Find the value of angle ${\theta }_2$.

${\theta }_2={\tan }^{-1}\left(\frac{E_{2t}}{E_{2n}}\right)$

Substitute 1931.85 for $E_{2t}$ and 182.7 for $E_{2n}$ in the above equation.

$\begin{array}{c}{\theta }_2={\tan }^{-1}\left(\frac{1931.85}{182.7}\right)\\ =84.6°\end{array}$

For dielectric-dielectric interface,

$E_{3t}=E_{2t}=1931.85\text{V}/\text{m}$

For dielectric- dielectric interface,

$\begin{array}{l}{\epsilon }_{r\left(\text{glass}\right)}{E}_{2n}={\epsilon }_{r\left(\text{air}\right)}{E}_{3n}\\ E_{3n}=\frac{{\epsilon }_{r\left(\text{glass}\right)}{E}_{2n}}{{\epsilon }_{r\left(\text{air}\right)}}\end{array}$

Substitute 1 for ${\epsilon }_{r\left(\text{air}\right)}$, 182.7 for $E_{2n}$, and 8.5 for ${\epsilon }_{r\left(\text{glass}\right)}$ in the above equation.

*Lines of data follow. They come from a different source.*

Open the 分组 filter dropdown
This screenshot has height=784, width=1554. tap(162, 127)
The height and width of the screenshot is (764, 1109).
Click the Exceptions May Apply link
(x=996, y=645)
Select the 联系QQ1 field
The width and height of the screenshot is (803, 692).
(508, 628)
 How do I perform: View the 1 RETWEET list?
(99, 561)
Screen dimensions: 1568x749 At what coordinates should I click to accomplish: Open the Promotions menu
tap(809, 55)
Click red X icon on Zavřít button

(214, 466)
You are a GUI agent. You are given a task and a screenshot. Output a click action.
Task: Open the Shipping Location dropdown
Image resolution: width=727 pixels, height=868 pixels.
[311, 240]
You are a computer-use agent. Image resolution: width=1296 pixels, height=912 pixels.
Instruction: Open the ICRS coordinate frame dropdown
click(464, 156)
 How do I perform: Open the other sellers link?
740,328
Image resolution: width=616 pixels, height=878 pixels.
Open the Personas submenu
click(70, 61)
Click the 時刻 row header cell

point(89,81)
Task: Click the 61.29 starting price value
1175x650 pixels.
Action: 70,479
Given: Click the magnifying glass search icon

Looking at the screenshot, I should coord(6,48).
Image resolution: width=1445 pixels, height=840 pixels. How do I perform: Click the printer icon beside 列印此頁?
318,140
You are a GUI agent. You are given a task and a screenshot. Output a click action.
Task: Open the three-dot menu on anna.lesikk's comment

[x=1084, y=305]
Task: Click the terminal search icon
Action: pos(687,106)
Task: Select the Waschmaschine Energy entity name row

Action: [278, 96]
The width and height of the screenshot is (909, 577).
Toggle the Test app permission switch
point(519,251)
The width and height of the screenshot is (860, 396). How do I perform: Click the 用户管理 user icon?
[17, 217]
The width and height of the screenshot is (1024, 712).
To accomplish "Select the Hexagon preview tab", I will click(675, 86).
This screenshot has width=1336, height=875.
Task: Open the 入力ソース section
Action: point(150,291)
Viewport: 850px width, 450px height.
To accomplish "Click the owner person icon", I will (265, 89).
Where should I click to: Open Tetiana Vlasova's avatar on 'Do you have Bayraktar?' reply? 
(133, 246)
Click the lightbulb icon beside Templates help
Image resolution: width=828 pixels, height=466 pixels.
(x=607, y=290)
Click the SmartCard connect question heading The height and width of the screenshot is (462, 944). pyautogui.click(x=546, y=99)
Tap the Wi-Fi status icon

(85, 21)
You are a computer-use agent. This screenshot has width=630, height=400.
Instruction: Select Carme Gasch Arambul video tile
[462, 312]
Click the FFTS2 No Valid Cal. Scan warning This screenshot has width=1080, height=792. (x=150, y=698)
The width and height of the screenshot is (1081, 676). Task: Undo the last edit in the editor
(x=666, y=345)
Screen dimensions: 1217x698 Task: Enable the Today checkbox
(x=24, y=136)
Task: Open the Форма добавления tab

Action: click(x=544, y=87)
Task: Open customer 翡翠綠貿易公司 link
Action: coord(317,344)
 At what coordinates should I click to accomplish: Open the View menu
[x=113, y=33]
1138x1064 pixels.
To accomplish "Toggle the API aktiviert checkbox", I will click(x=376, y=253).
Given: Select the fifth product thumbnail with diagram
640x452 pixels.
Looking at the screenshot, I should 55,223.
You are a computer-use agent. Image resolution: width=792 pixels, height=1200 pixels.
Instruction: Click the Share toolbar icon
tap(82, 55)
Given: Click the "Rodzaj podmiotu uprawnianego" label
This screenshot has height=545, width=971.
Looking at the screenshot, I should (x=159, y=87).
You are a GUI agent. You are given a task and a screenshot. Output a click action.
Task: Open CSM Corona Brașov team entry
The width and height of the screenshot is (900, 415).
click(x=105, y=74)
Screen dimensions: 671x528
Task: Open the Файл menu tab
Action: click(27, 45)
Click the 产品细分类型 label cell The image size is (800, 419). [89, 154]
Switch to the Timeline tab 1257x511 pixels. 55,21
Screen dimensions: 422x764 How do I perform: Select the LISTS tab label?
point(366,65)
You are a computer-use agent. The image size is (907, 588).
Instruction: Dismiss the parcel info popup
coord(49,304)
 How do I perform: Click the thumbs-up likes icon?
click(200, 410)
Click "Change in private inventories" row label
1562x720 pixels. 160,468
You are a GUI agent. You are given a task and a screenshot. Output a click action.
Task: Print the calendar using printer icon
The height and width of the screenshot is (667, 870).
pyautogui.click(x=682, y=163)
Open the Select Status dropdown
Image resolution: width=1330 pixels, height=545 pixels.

$\begin{array}{c}{E}_{3n}=\frac{\left(8.5\right)\left(182.7\right)}{\left(1\right)}\\ =1552.9\text{V}/\text{m}\end{array}$

Find the electric field strength in the air.

$E_{\text{air}}=\sqrt{{\left(E_{3t}\right)}^2+{\left(E_{3n}\right)}^2}$

Substitute 1931.85 for $E_{3t}$ and 1552.9 for $E_{2n}$ in the above equation.

$\begin{array}{c}{E}_{\text{air}}=\sqrt{{\left(1931.85\right)}^2+{\left(1552.9\right)}^2}\\ =2478.6\text{V}/\text{m}\end{array}$

Find the value of angle ${\theta }_3$.

${\theta }_3={\tan }^{-1}\left(\frac{E_{3t}}{E_{3n}}\right)$

Substitute 1931.85 for $E_{3t}$ and 1552.9 for $E_{2n}$ in the above equation.

$\begin{array}{c}{\theta }_3={\tan }^{-1}\left(\frac{1931.85}{1552.9}\right)\\ =51.2°\end{array}$

Conclusion:

Thus, the electric field in the glass is $E_{\text{glass}}=1940.5\text{V}/\text{m}$ and the angle is ${\theta }_2=84.6°$. And the electric field in the air is $E_{\text{air}}=2478.6\text{V}/\text{m}$ and the angle is ${\theta }_3=51.2°$.